Covid hospital admissions hit 48-day high; Patient total rises 8% since Monday
Hospitals in the Netherlands admitted 256 patients with the coronavirus disease between Monday and Tuesday afternoon. That was the highest total since December 15, nearly seven weeks ago.
The regular care wards took on 237 new Covid-19 patients, and 19 others were sent to intensive care. Combined, it pushed the seven-day admissions average up nine percent. Hospitals admitted 171 new patients each of the past seven days, on average, the most since January 2.
For the second day in a row, the number of Covid-19 patients in treatment jumped by eight percent. That brought the hospitalized total to 1,343, its highest point since January 13, according to figures from the LCPS. The hospital total has gone up by 15 percent in a week, the biggest seven-day increase since the end of November. If repeated for a second week, the hospitalized total would top 1,550.
There were 1,137 patients in regular care wards, a net increase of 102 after accounting for new admissions, discharges, and deaths. The other 206 patients were in intensive care units, a net decrease of six.
Meanwhile, the RIVM said that it registered another 105,840 positive coronavirus tests between Monday and Tuesday morning. That was the second-highest total in a given day, though it was about 6,500 lower than Monday's total.

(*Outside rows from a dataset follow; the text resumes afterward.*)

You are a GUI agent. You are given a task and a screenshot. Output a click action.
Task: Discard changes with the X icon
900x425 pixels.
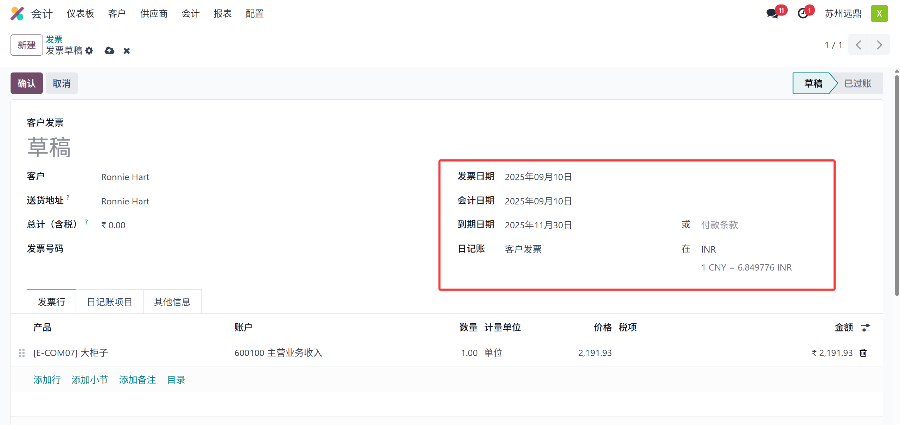coord(127,51)
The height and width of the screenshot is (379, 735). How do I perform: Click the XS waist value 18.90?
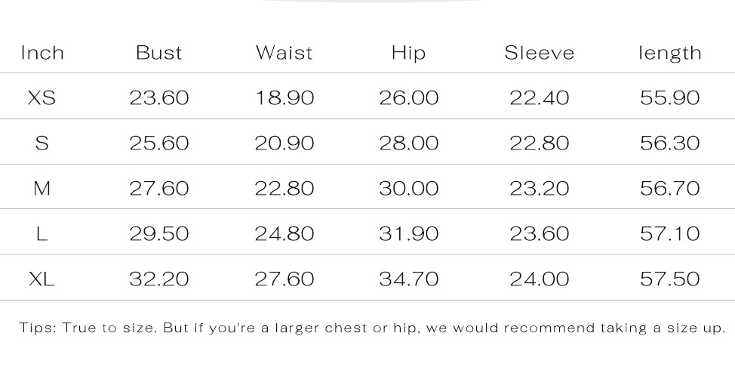coord(284,98)
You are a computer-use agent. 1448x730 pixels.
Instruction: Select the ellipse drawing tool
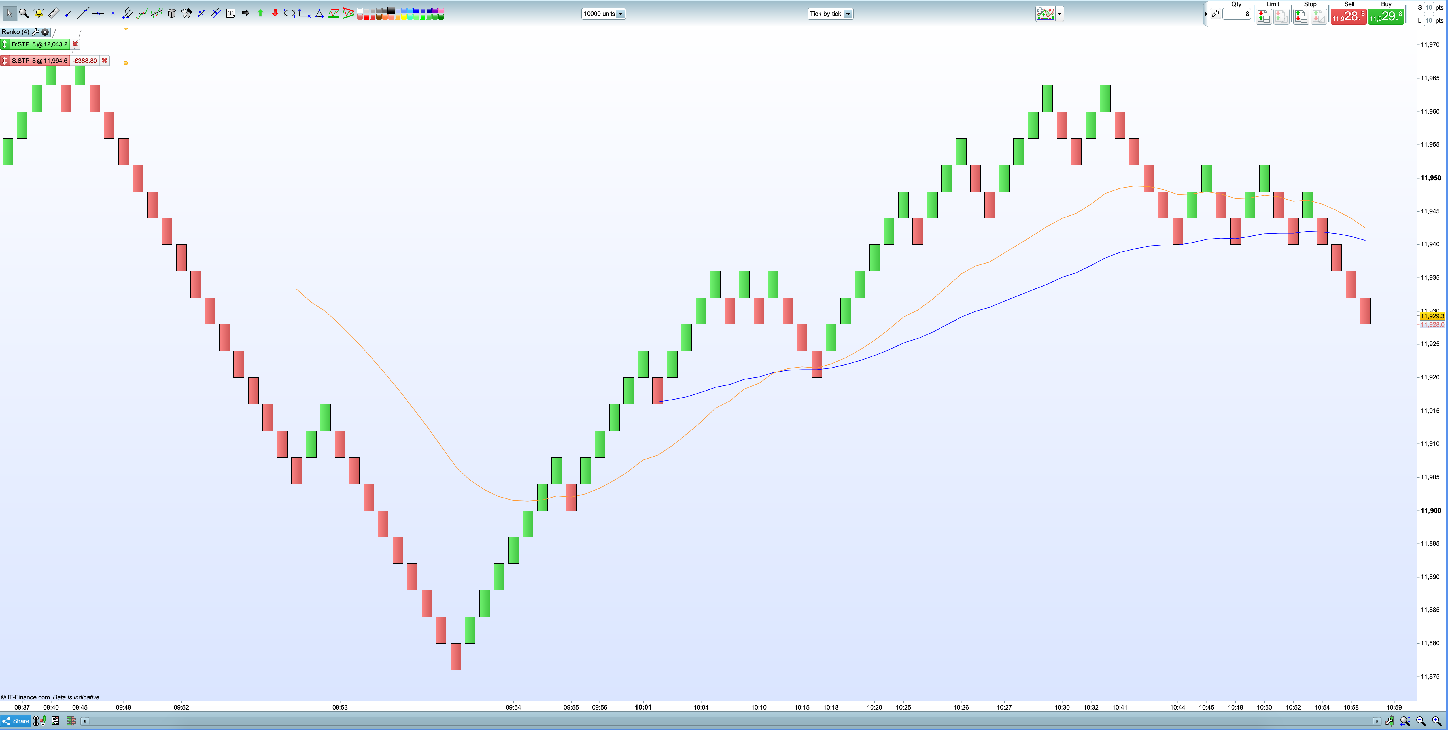289,13
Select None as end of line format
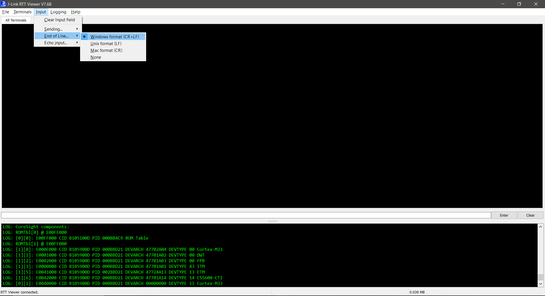Screen dimensions: 545x296 (x=96, y=57)
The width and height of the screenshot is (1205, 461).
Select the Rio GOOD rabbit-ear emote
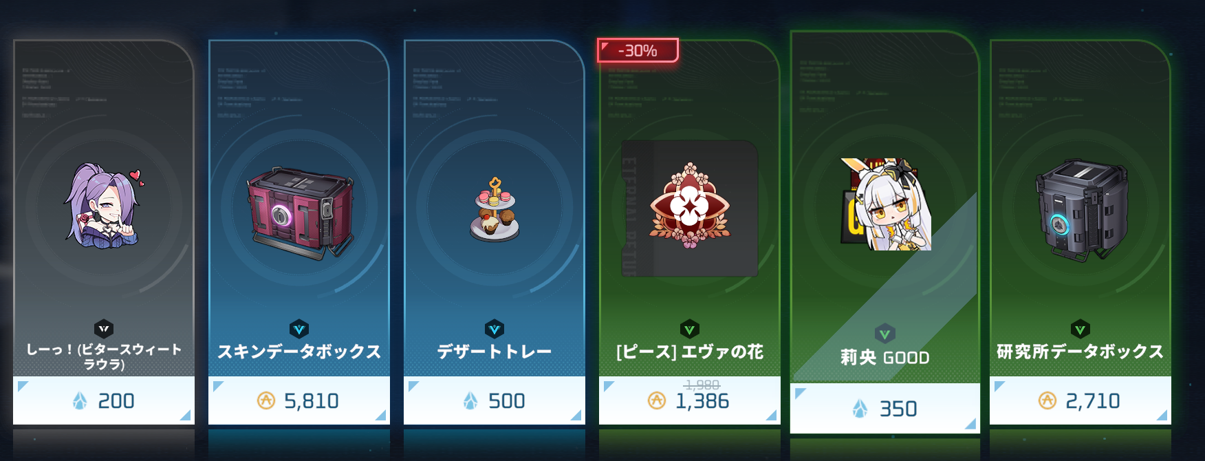click(886, 204)
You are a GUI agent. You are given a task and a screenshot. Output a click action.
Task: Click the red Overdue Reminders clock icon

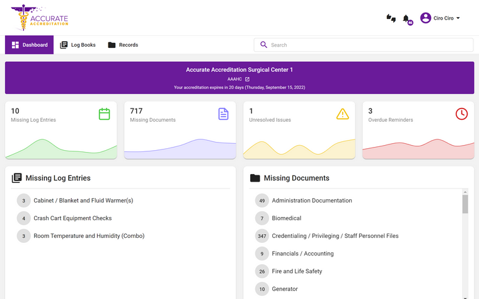461,114
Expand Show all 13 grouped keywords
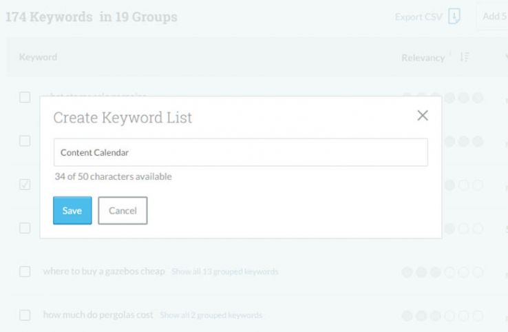 (225, 271)
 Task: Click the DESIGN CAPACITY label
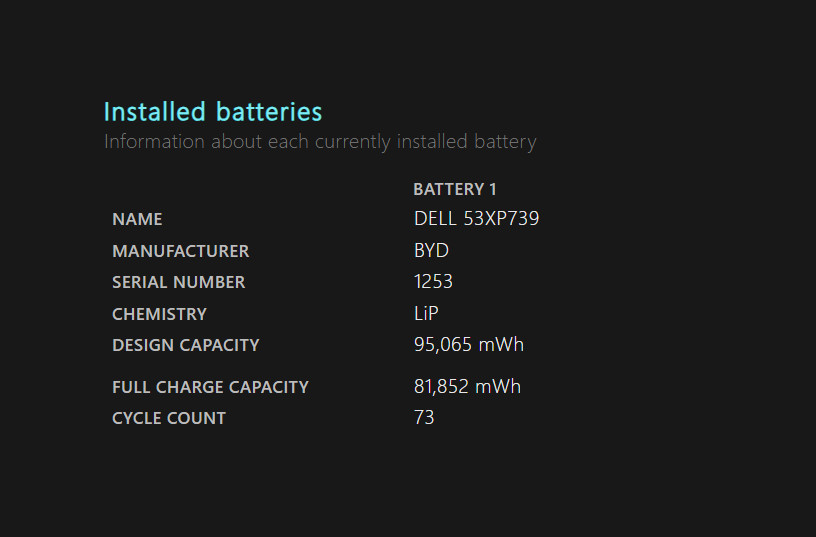tap(186, 346)
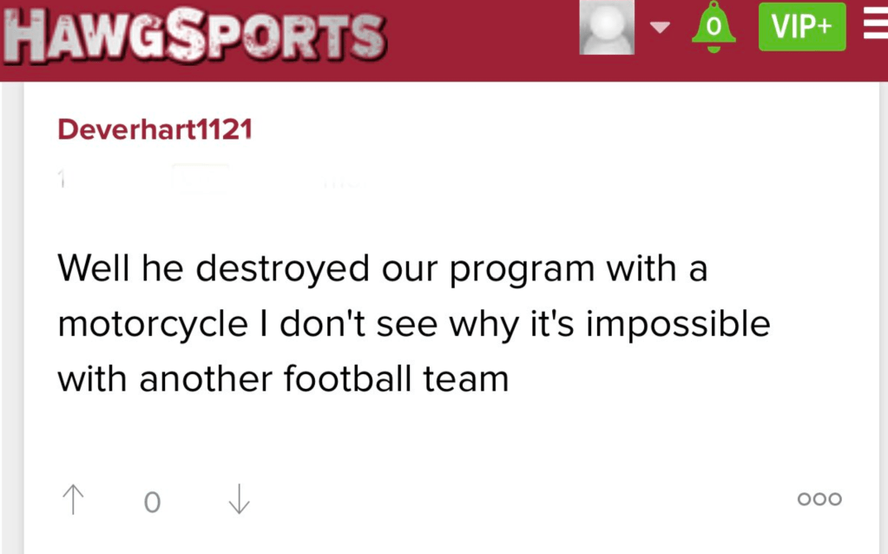Click the faded post metadata line under username
This screenshot has height=554, width=888.
pyautogui.click(x=208, y=179)
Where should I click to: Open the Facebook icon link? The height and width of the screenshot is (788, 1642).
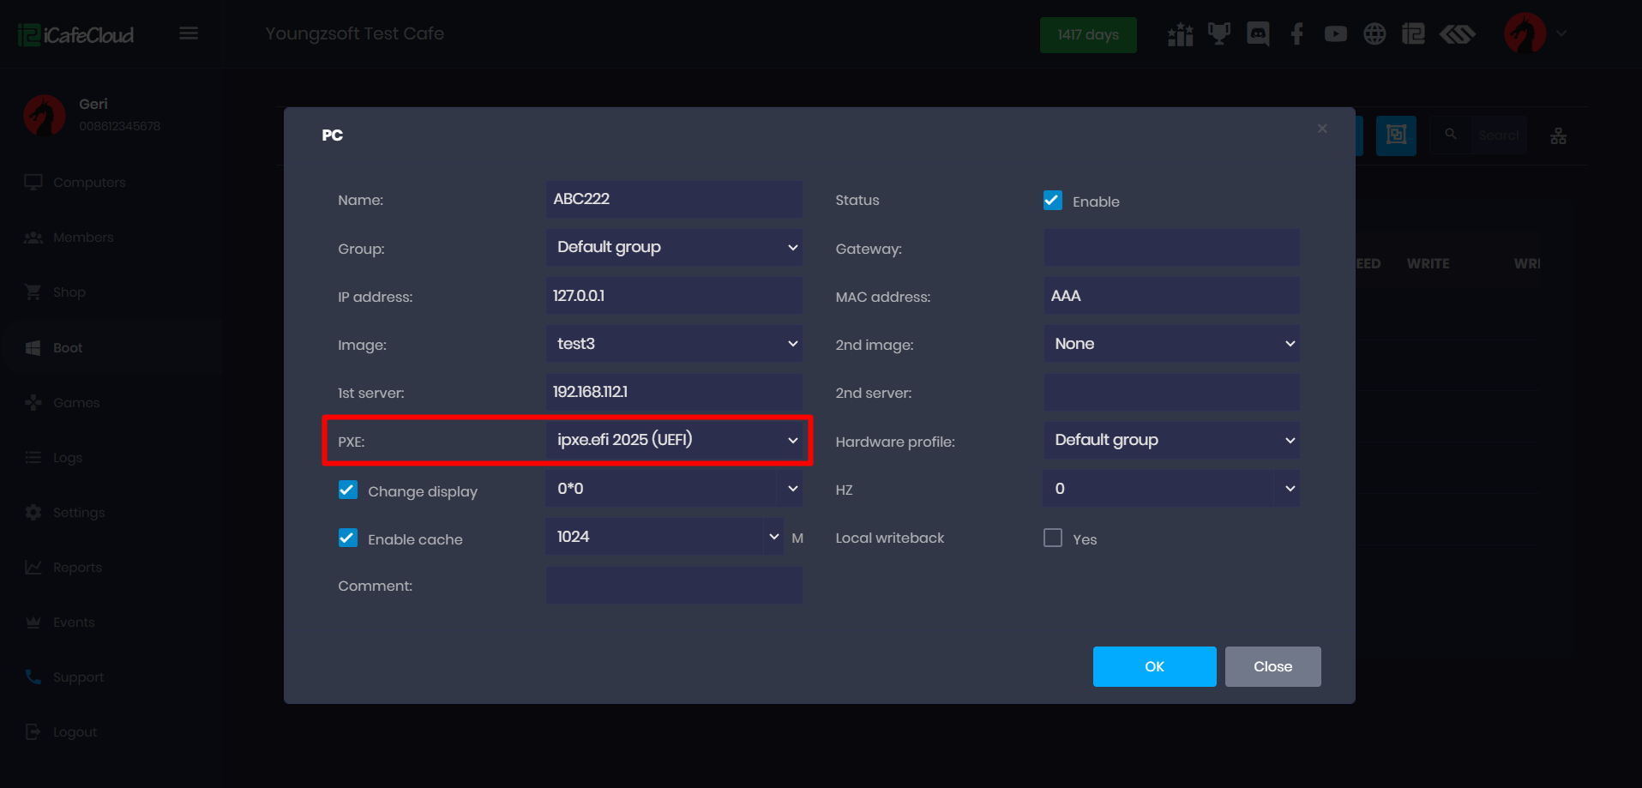tap(1296, 34)
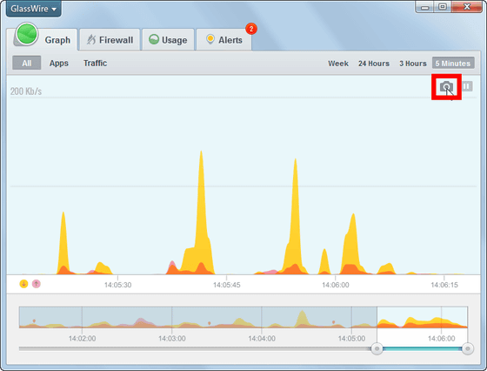Take a graph snapshot with the camera icon
The image size is (487, 371).
pyautogui.click(x=446, y=87)
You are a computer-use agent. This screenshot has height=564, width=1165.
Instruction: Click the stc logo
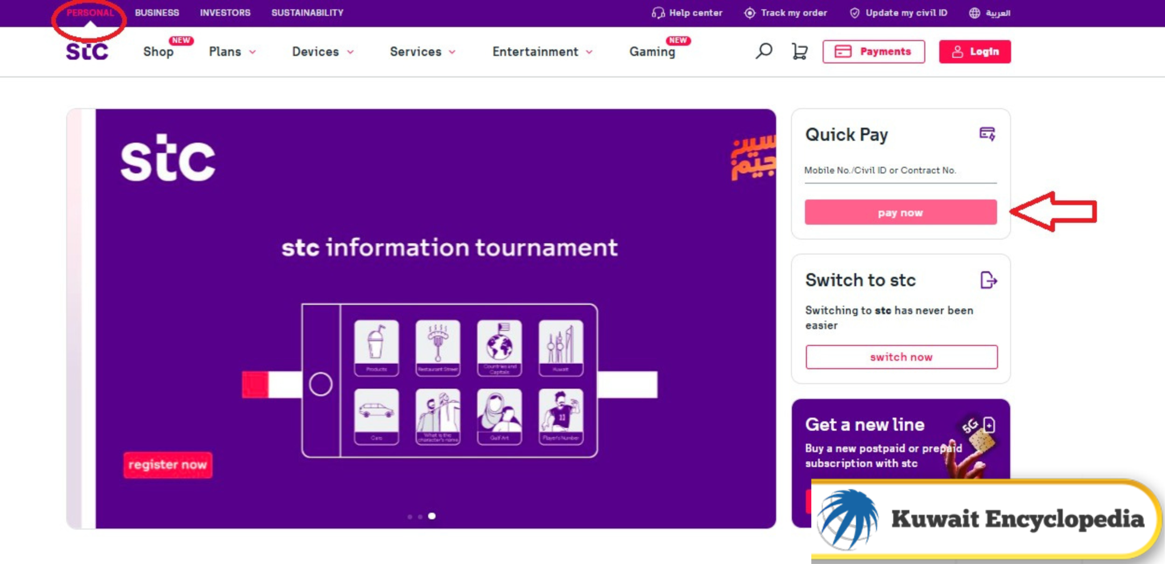pos(86,51)
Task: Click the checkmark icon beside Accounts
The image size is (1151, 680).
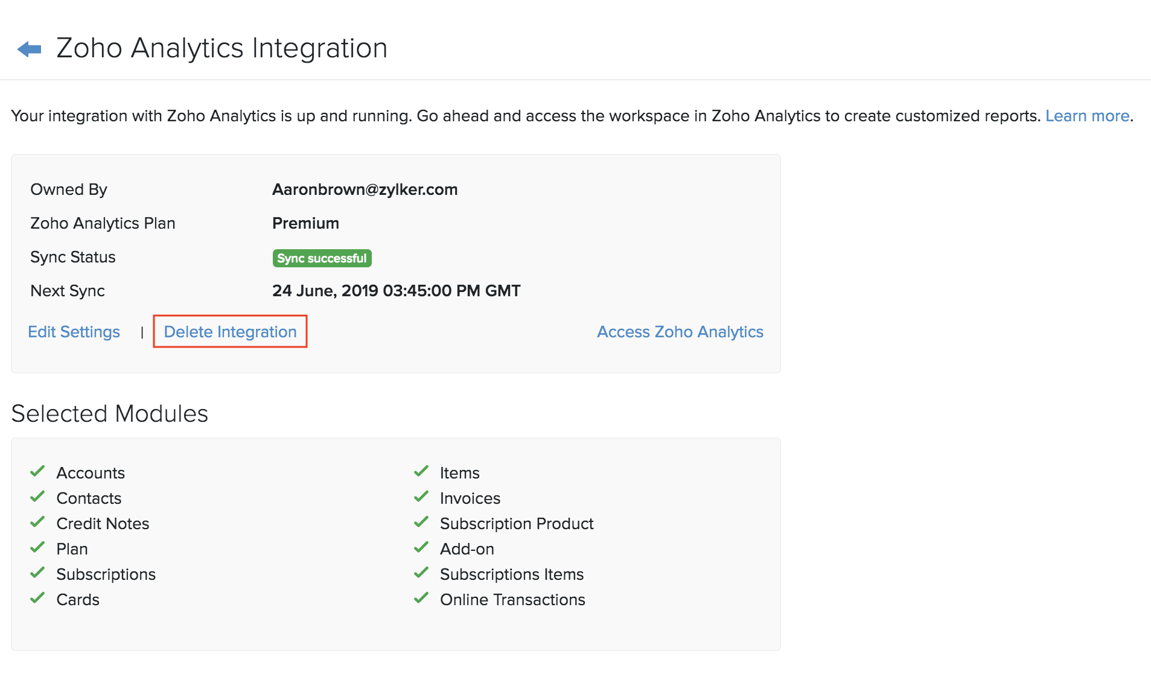Action: [37, 471]
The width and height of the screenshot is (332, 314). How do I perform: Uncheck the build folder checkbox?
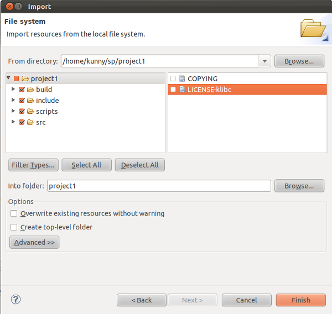point(22,90)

With over 50 percent of people now testing positive for the SARS-CoV-2 coronavirus, information systems used by the GGD were overwhelmed the past two weeks. This led to a backlog of tens of thousands of infections counted late, or not at all, in data compiled by the RIVM. However, the organizations are catching up on the backlog. At its peak, there were 131,000 infections not yet registered on Sunday. That figure fell to 81,000 on Tuesday.
The latest official data pushed the seven-day moving average up to 75,744, based solely on raw data. That was about 45 percent higher compared to the previous seven-day period. A combination of raw and corrected data put the figure at 75,716.
About 56.1 percent of those tested the last calendar week received a positive diagnosis for the coronavirus infection, including 61.7 percent who tested positive on Sunday. During that time, a record 145,642 people were tested daily by the GGD on average. The daily positivity rate has frequently broken records since the start of the year.
The three cities reporting the most new infections on Tuesday were Amsterdam (3,947), Enschede (3,798), and Utrecht (2,709). In a sign that the data still included information being caught up from previous days, Enschede's total was more than the previous eight days combined.